Twilight Zone: Film- und Musiknotizen aus den eher schummrigen Gebieten des
Pop.

4. 8. 2014 - 12:22

Von bösen Menschen und guten Affen

"The Purge: Anarchy" und "Dawn Of The Planet Of The Apes" wagen die Gratwanderung zwischen Endzeit-Action und Gesellschaftskritik.

Selten ist der Schreiber dieser Zeilen bei einem Film so quer zum allgemeinen Konsens gestanden wie im Vorjahr beim Low-Budget-Horrorfilm "The Purge". Ziemlich enthusiastisch aus der Pressevorführung kommend, blickte ich rundum in verärgerte Kollegengesichter.

Dermaßen geschlossen geiferte letztlich beinahe die gesamte Filmkritik gegen den Streifen von James DeMonaco, dass ich irgendwann dachte, nur der Regisseur selbst und meine Wenigkeit würden den Billigschocker schätzen. Abgesehen von ein paar Millionen Kinobesuchern, die den Film in den USA sogar an die Spitze der Box-Office-Charts hievten und ein Sequel unvermeidlich machten.

Dabei war es retrospektiv wohl hauptsächlich die Prämisse, die mich nachhaltig faszinierte und weniger die Umsetzung. Ich hatte einen schlichten, aber effektiven Home-Invasion-Thriller erwartet. "The Purge" spitzt allerdings die Diskussionen über den amerikanischen Waffenwahn zu einem dystopischen Szenario in der nahen Zukunft zu.
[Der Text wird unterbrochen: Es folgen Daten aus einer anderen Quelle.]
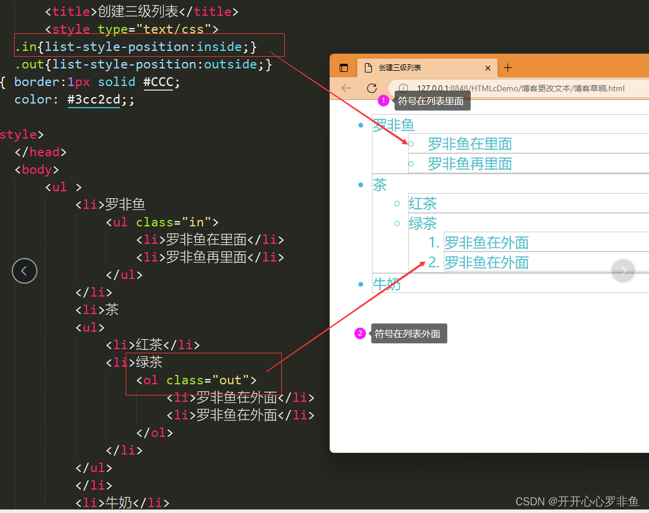
Task: Close the 创建三级列表 tab
Action: (x=488, y=67)
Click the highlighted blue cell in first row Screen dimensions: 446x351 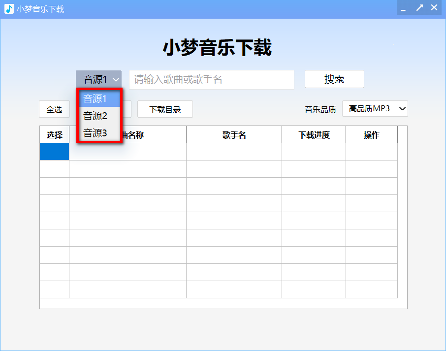[54, 152]
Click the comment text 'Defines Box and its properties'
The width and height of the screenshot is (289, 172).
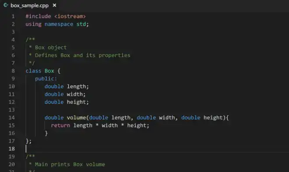click(83, 55)
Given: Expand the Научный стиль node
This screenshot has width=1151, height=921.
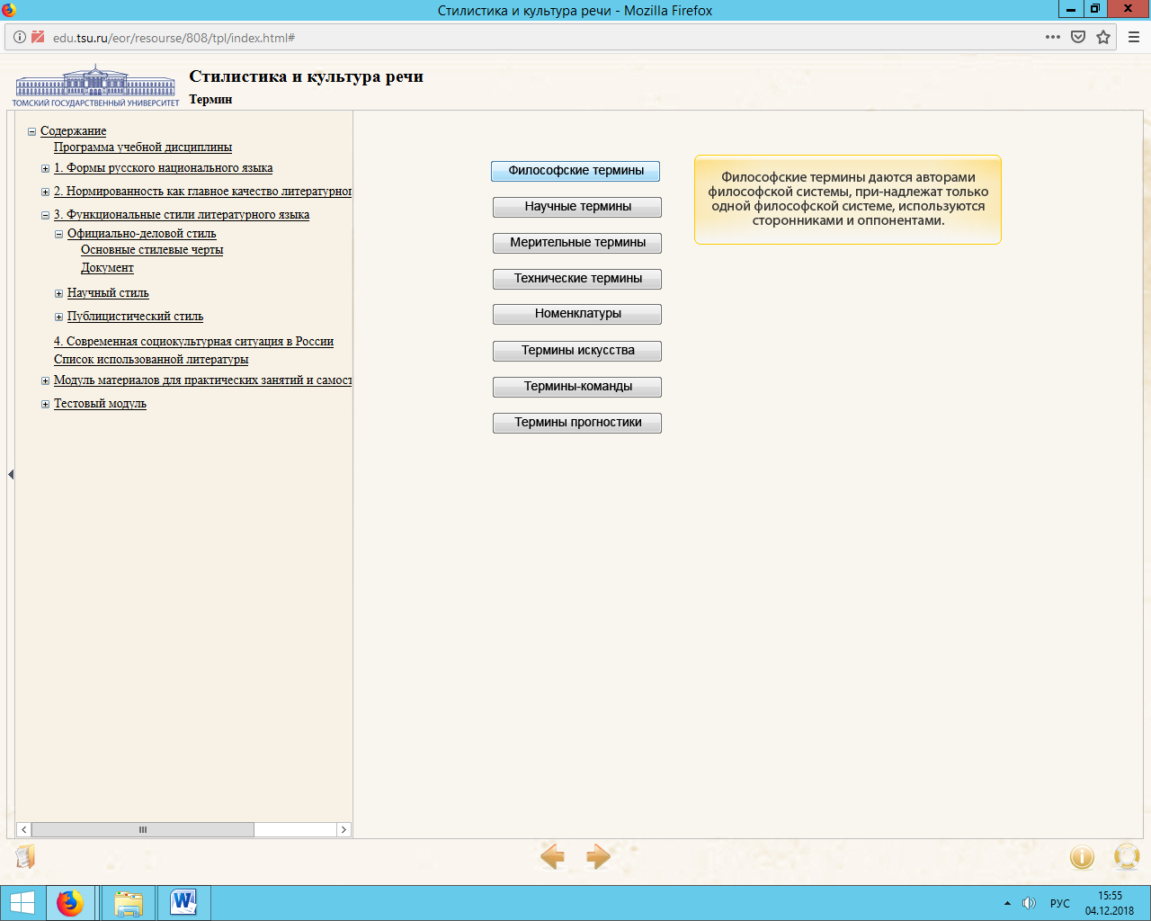Looking at the screenshot, I should pyautogui.click(x=58, y=293).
Einmal im Jahr dürfen die Bürger ihren inneren Schweinehund rauslassen und plündern, vergewaltigen und morden, ohne dass die Polizei einen Finger krümmt. Der sanktionierte Purge Day und seine Entfesselung der Triebe sorgt für den sozialen Frieden an allen anderen Tagen, wird aus sämtlichen Medienkanälen verkündet. Die historisch niedrige Kriminalitätsrate gibt den regierenden Vätern der Nation recht.

The Purge

UPI

The Purge

Mit Blutspritzern besprühte Grauzone

Während andere Regisseure die Story nur als oberflächlichen Vorwand für ein actionreiches Blutbad verwendet hätten, gibt sich "The Purge" überdeutlich als soziale Groteske zu erkennen.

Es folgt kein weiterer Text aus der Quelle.